Era un sitio que volvía a la memoria de quienes lo amaban con un aspecto de amable y peculiar congruencia. Los sonrientes valles de flores y frutas rara vez producen ese efecto, porque sólo guardan permanente armonía con una existencia de mejor fama que la presente en lo tocante a sus contenidos. El ocaso se combinaba con el paisaje de Egdon Heath para producir algo que era majestuoso sin ser severo, impresionante sin ser estridente, enfático en sus admoniciones, grandioso en su simplicidad. Las credenciales que a menudo le otorgan a la fachada de una prisión mucha más dignidad que la que suele encontrarse en la fachada de un palacio del doble de sus dimensiones, le conferían al páramo un aire sublime del que carecen totalmente lugares famosos por su belleza al uso. Las vistas hermosas hacen feliz pareja con los buenos tiempos; pero, ¡ay si los tiempos no son buenos! Los hombres han sufrido más a menudo por la burla que constituye un lugar demasiado sonriente para su razón que por la opresión que causa un entorno teñido por una tristeza excesiva. El escuálido Egdon apelaba a un instinto más sutil y escaso, a una emoción aprendida más recientemente, que la que produce el tipo de belleza que se califica de bonita o encantadora.

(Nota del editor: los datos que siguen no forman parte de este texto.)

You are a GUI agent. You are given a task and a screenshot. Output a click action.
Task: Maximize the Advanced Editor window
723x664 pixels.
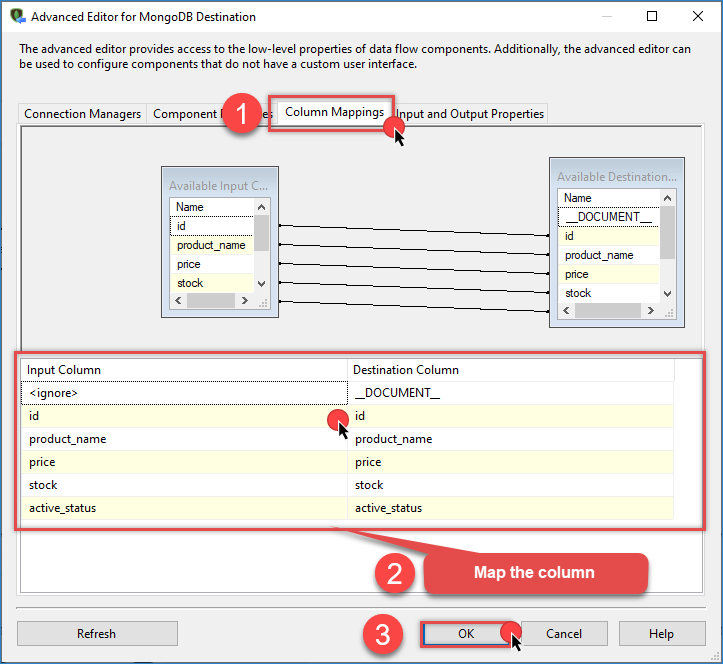652,17
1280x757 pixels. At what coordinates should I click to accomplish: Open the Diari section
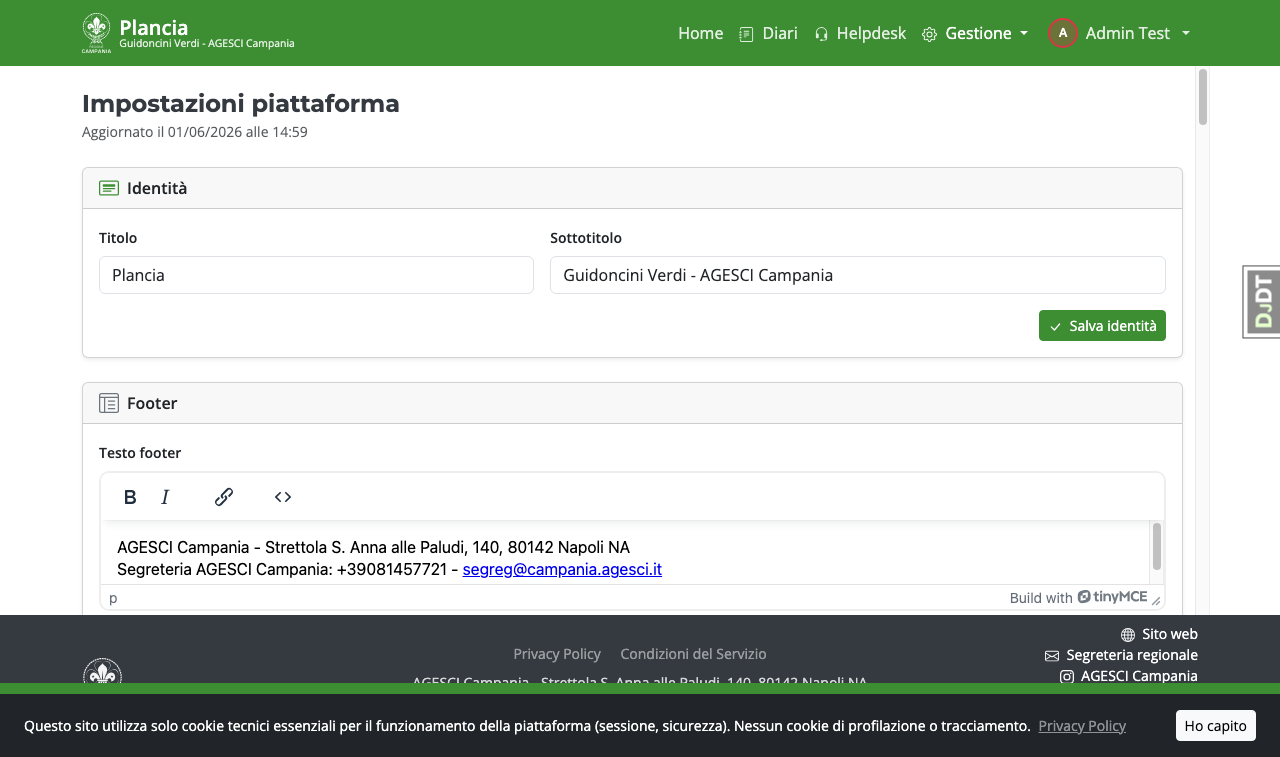coord(768,33)
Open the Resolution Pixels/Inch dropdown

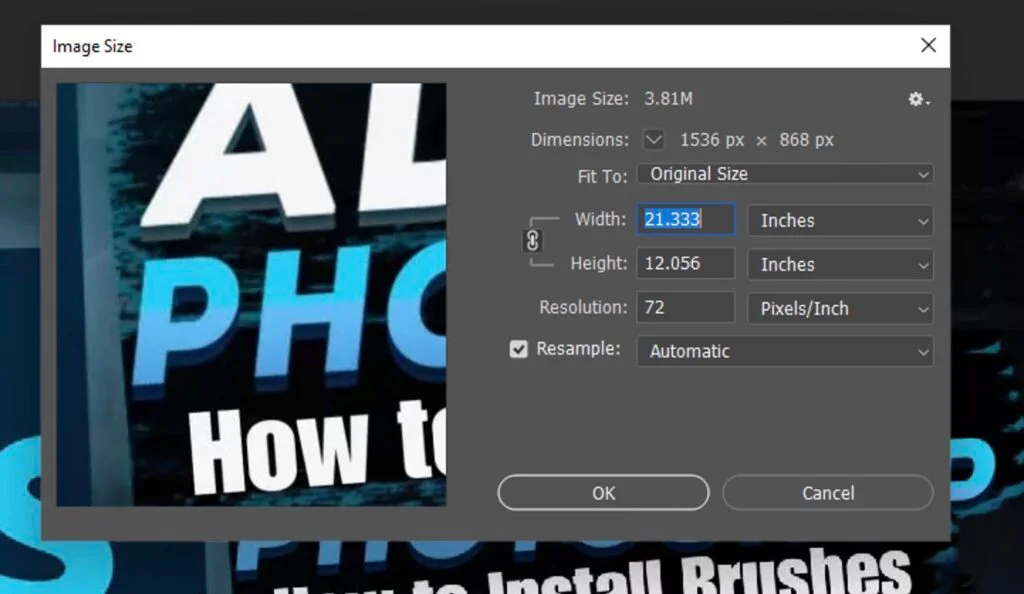pyautogui.click(x=840, y=308)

La realidad es que cabe preguntarse si el imperio exclusivo de esa belleza ortodoxa no se acerca a su fin. Puede que el nuevo Valle de Tempe sea un mustio erial en Tule; puede que las almas de los seres humanos encuentren cada vez más armonía con objetos que exhiban una lobreguez que le resultaba desagradable a nuestra raza cuando era más joven. Parece acercarse el momento, si es que aún no ha llegado, en que la circunspecta excelsitud de un yermo, un mar o una montaña sea lo único de la naturaleza que guarde absoluta sintonía con los estados de ánimo de los miembros más pensantes de la humanidad. Y, por último, hasta para el más común de los turistas, sitios como Islandia se conviertan en lo que hoy representan para él los viñedos y los jardines de mirto del sur de Europa; y que pase junto a Heidelberg y Baden sin prestarles ninguna atención cuando se traslada apresurado de los Alpes a las dunas de arena de Scheveningen.

El asceta más exigente podía experimentar la sensación de que tenía un derecho ingénito a deambular por Egdon; no vulneraba el límite de la legítima indulgencia al permitirse influencias como esa. Colores y bellezas tan apagados eran, al menos, prerrogativa de todo ser viviente. Sólo en los días veraniegos más espléndidos el talante del lugar rozaba el nivel de la alegría. Alcanzaba la intensidad con más frecuencia gracias a la solemnidad que a la brillantez, y a menudo lograba esa clase de intensidad en medio de las tinieblas, las tempestades y las nieblas invernales. Entonces Egdon despertaba y las correspondía, porque la tormenta era su amante y el viento su amigo. Entonces se convertía en refugio de extraños fantasmas; y se descubría que era el original, hasta ese momento no advertido, de las irracionales regiones de sombras que sentimos vagamente a nuestro alrededor en los sueños de huidas y desastres que nos asaltan a medianoche, en los que nunca pensamos terminado el sueño, hasta que una escena como esa los hace revivir.